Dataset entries
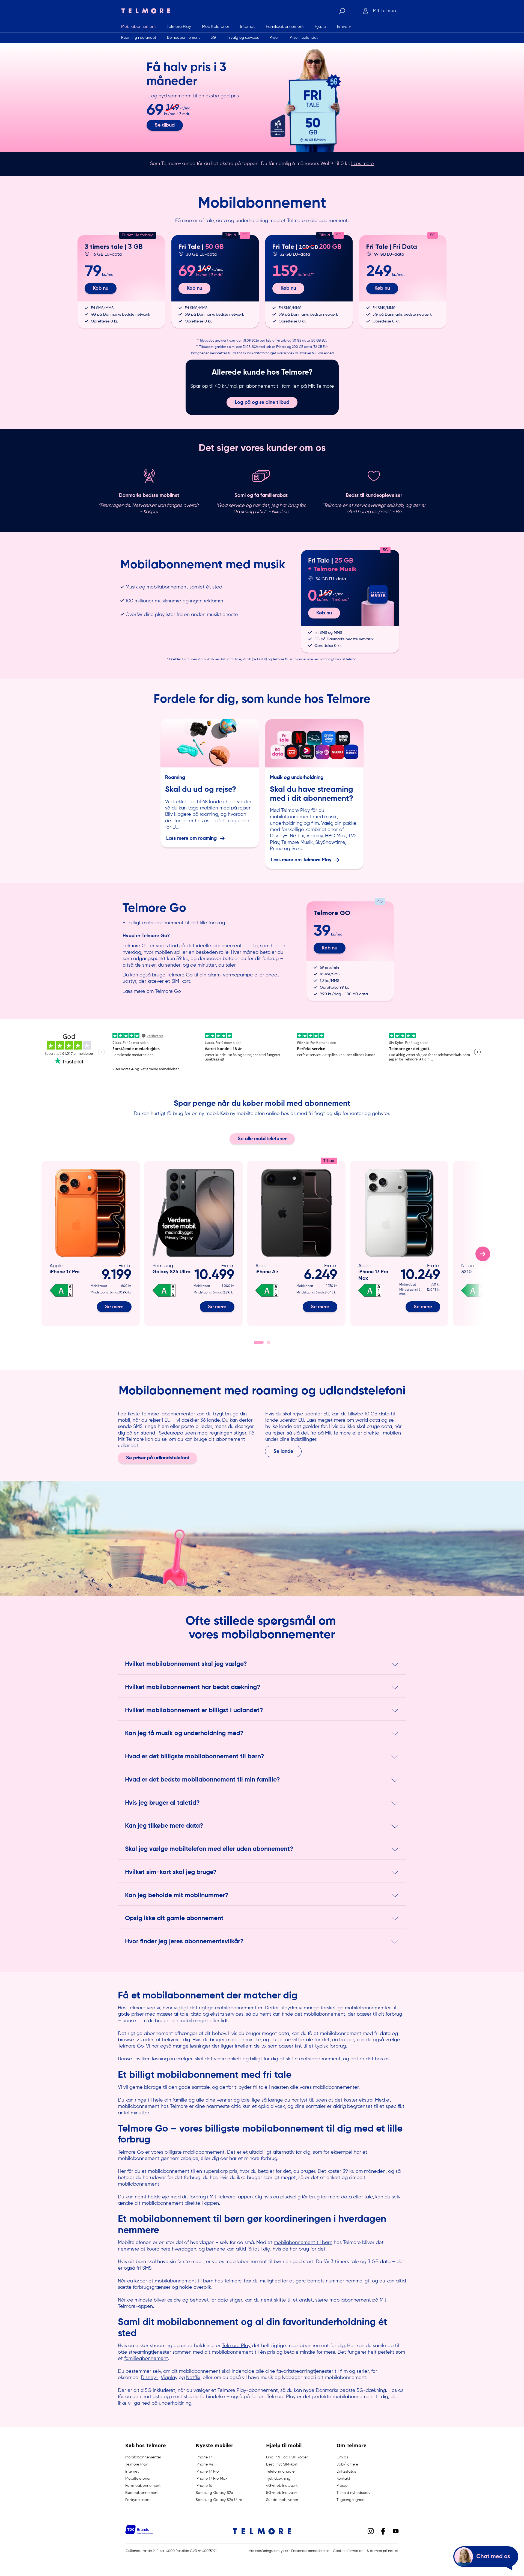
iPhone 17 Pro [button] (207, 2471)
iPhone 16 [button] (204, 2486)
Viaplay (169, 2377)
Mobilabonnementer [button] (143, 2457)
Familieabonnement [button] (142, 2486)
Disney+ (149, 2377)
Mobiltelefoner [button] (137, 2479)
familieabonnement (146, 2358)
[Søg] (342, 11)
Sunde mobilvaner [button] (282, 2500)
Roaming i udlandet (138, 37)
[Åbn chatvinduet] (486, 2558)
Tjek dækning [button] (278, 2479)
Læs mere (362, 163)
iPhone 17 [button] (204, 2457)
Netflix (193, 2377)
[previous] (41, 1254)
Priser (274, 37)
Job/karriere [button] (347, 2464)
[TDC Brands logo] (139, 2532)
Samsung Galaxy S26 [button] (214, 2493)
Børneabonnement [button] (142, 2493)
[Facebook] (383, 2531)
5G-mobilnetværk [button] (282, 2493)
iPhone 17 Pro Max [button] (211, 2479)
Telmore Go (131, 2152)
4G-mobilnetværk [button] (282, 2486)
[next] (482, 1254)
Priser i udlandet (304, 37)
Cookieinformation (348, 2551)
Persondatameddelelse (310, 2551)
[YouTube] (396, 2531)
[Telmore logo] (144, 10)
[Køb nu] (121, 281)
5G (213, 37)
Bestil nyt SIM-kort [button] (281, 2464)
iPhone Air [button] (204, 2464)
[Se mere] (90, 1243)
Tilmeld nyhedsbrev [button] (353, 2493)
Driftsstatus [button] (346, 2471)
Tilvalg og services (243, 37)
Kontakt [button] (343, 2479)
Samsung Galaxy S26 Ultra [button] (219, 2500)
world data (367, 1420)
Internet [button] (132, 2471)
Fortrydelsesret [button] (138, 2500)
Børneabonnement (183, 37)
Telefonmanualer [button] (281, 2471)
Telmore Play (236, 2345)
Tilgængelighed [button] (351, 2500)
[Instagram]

_Activity_: Please return the lines above that run from the line containing "Læs mere (362, 163)" to the line containing "5G-mobilnetværk [button] (282, 2493)", inclusive, exactly and with no other lines.

_Solution below_:
Læs mere (362, 163)
iPhone 17 [button] (204, 2457)
Netflix (193, 2377)
[previous] (41, 1254)
Priser (274, 37)
Job/karriere [button] (347, 2464)
[TDC Brands logo] (139, 2532)
Samsung Galaxy S26 [button] (214, 2493)
Børneabonnement [button] (142, 2493)
[Facebook] (383, 2531)
5G-mobilnetværk [button] (282, 2493)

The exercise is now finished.